▶ [Written request]: Copy out everything in the listing from its start down to the line containing "will click(x=710, y=255).", swapping "To accomplish" for "In order to complete" and keeping all else unchanged.

[Extracted data entries]

# # # #

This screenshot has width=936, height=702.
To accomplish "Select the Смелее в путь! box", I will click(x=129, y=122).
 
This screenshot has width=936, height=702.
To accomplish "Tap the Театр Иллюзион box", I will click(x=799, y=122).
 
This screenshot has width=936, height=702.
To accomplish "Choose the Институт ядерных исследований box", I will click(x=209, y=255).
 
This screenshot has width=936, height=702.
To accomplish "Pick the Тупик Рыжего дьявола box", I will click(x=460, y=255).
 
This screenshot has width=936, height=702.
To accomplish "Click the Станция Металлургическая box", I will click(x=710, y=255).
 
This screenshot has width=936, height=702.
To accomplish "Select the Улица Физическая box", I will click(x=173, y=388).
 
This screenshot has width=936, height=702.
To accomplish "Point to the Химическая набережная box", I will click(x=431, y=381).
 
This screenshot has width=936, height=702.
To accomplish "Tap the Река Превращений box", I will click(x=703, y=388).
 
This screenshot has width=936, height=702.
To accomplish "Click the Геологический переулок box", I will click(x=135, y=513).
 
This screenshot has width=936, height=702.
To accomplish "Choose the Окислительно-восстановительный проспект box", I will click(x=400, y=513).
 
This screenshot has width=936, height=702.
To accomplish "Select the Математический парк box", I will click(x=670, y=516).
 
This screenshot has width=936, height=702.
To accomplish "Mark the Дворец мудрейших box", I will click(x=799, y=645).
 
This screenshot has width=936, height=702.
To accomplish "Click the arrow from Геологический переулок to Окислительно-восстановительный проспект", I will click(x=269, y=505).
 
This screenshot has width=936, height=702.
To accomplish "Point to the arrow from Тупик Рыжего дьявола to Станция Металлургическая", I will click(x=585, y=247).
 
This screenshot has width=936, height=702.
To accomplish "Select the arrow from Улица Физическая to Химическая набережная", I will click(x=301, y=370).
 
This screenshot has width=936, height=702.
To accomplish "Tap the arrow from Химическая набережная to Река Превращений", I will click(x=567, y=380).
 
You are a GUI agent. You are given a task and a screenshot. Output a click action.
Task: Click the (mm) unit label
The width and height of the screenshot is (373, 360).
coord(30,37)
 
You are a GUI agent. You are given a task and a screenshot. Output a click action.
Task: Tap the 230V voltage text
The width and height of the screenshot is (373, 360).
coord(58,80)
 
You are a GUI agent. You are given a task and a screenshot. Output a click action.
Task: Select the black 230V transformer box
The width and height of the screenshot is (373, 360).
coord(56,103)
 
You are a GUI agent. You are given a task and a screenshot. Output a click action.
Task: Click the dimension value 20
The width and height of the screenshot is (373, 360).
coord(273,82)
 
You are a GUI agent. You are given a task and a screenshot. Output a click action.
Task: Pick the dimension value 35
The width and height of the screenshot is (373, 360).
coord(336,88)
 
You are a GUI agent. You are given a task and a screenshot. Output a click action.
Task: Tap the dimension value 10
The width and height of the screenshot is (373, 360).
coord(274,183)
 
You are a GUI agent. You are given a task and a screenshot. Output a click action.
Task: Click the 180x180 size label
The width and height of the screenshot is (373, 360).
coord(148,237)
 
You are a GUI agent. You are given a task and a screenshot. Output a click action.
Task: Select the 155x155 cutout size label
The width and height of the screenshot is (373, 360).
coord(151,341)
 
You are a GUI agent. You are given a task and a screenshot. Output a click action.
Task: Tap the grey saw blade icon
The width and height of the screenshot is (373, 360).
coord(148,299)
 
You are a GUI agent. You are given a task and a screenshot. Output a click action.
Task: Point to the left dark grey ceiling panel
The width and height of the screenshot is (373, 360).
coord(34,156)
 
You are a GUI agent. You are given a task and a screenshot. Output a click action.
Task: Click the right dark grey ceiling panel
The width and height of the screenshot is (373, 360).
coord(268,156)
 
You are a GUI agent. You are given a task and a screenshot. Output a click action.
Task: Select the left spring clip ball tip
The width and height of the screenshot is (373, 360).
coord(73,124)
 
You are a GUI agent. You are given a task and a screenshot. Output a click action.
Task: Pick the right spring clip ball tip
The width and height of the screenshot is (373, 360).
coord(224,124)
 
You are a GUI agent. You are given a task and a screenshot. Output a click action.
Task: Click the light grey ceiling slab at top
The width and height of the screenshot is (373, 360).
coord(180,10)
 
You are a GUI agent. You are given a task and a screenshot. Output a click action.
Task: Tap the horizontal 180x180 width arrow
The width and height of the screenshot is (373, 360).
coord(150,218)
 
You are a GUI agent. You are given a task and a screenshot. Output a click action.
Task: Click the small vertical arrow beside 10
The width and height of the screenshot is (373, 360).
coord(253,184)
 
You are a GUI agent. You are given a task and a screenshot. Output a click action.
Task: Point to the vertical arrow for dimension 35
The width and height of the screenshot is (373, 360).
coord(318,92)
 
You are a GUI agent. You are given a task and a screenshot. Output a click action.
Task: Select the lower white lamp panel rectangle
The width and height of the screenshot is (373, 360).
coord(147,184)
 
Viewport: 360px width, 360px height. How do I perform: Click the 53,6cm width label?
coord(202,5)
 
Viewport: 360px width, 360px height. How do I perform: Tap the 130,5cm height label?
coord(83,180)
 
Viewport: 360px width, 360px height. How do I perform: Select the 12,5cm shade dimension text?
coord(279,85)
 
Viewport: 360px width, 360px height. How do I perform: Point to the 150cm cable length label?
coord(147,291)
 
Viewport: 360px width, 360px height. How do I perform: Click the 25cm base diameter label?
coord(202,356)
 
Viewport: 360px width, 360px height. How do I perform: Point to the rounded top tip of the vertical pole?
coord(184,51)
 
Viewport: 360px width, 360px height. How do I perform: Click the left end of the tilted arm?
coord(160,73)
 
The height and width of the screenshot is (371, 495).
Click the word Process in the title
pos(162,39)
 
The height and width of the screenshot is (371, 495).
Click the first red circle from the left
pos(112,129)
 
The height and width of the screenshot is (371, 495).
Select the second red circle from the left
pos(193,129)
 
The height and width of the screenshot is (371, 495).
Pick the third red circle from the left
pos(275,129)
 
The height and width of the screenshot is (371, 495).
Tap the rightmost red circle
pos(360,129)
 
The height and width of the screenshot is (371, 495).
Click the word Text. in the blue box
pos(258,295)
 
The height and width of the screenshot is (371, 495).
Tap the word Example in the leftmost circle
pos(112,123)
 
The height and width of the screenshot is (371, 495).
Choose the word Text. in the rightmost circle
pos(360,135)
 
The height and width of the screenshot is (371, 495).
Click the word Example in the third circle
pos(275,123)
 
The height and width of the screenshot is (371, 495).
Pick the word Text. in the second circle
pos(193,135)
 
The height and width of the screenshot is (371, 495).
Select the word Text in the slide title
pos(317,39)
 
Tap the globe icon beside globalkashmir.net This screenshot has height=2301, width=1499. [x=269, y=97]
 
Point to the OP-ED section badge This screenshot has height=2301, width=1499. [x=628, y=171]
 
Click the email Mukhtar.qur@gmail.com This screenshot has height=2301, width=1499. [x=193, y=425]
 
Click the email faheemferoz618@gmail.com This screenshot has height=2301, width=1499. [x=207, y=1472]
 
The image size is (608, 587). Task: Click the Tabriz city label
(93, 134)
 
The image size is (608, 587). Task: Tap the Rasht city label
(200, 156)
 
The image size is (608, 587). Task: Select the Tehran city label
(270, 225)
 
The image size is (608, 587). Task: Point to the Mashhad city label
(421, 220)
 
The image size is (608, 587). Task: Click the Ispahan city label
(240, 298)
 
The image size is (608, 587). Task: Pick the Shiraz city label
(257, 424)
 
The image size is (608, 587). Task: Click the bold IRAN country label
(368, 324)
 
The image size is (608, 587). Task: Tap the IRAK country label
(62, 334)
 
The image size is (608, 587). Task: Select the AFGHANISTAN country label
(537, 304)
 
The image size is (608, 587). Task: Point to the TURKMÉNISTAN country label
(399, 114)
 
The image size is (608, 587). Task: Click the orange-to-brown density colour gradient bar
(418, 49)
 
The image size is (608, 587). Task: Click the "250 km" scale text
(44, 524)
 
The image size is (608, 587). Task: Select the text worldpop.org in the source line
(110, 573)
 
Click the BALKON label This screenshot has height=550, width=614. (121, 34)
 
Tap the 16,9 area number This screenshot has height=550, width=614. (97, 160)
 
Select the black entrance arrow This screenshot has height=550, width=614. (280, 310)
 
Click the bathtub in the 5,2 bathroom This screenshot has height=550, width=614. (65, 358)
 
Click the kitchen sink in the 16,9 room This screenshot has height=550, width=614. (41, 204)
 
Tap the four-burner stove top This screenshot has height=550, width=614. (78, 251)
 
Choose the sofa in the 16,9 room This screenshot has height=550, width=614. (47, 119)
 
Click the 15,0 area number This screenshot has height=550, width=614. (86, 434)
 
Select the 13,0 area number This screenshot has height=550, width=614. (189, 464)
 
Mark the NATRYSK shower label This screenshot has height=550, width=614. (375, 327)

# # # #

▶ [Answer to the exercise]:
This screenshot has width=936, height=702.
In order to complete "Select the Смелее в путь! box", I will click(x=129, y=122).
 
This screenshot has width=936, height=702.
In order to complete "Tap the Театр Иллюзион box", I will click(x=799, y=122).
 
This screenshot has width=936, height=702.
In order to complete "Choose the Институт ядерных исследований box", I will click(x=209, y=255).
 
This screenshot has width=936, height=702.
In order to complete "Pick the Тупик Рыжего дьявола box", I will click(x=460, y=255).
 
This screenshot has width=936, height=702.
In order to complete "Click the Станция Металлургическая box", I will click(x=710, y=255).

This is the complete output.